*Task list*:
A) Reproduce the article about the deaf truck driver from "A deaf man who" to "a month ago.", substituting "trucking firm" for "truck driving company".
B) Continue the article about the deaf truck driver's jury award from the point where it ends.

Deaf truck driver awarded $36M by a jury for discrimination
Lawyer: amount will likely be reduced to $300K because of statute.
A deaf man who says a truck driving company told him that they would not hire him because he couldn't hear won over $36 million in damages by a jury a month ago.
Victor Robinson, who is in his 40s and has lived his whole life deaf, told ABC News that Werner Enterprises trucking company passed him in their commercial driver's license (CDL) training program, but when he applied for a job in 2016, the company's Vice President of Safety and Compliance Jamie Hamm, who was Jamie Maus at the time, told him he wouldn't get the job.
"It was really intense," Robinson told ABC News through an interpreter. "The person said, 'We can't hire you because you can't hear,' and hung up [the video call]. And there it was. The end. And I got to the point where I didn't know what else to do."
Robinson eventually reached out to the U.S. Equal Employment Opportunity Commission (EEOC). They reviewed his case and decided to file a lawsuit against Werner.
"That fact has baffled us from the beginning," Josh Pierson, Robinson's lawyer, told ABC News. "The fact that Victor and other deaf drivers can complete training school, can get their CDL, even attend training schools owned by Werner but then aren't allowed to drive for the company, ultimately."

*Supplied data*:
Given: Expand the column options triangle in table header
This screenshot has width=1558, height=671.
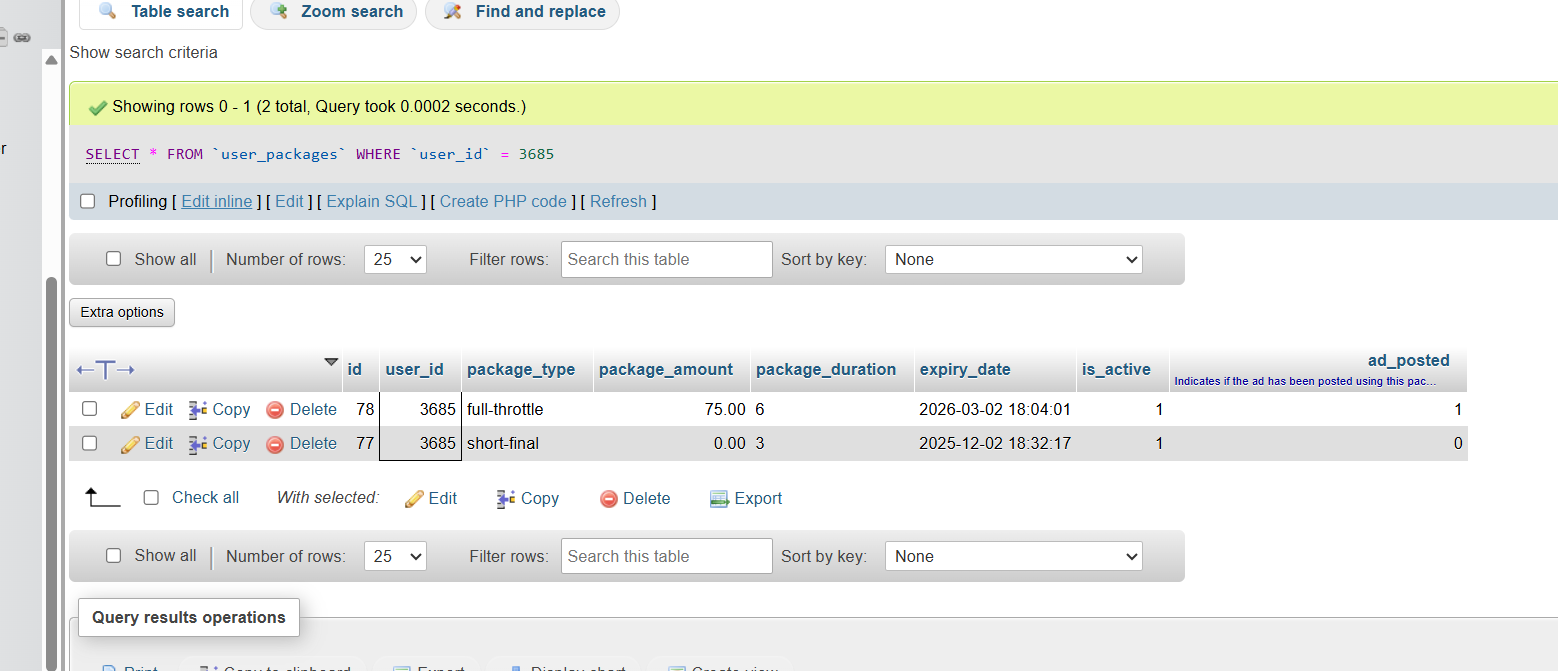Looking at the screenshot, I should click(x=331, y=362).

*The responses*:
A)
A deaf man who says a trucking firm told him that they would not hire him because he couldn't hear won over $36 million in damages by a jury a month ago.

B)
Pierson told ABC News that Werner violated the Americans with Disabilities Act (ADA), which requires employers to provide reasonable accommodations to people with disabilities so they can perform the essential functions of their job.
Werner denies any wrongdoing.
"The company operates with the mantra that nothing we do is worth getting hurt or hurting others, whether that be its professional drivers, customers or the motoring public at large," Werner told ABC News, in part, through a statement. "Werner prides itself on fostering an inclusive workplace where our associates are encouraged to bring their full selves to work, including our valued associates who may have a disability."
According to Pierson, Werner thought Robinson was unfit to complete the company's test to evaluate new truck drivers, which requires communication between the driver and instructor. Werner could have easily accommodated Robinson by implementing hand gestures or flashcards for the driver and instructor to communicate," Pierson said.
According to Robinson, the Federal Motor Carrier Safety Administration (FMCSA) gave him a hearing exemption required of most truck drivers. It is common for the FMCSA to give exemptions to professionals with disabilities, such as diabetes, amputations, or hearing loss, Pierson said.
The jury awarded Robinson $75,000 in compensatory damages, and $36 million in punitive damages.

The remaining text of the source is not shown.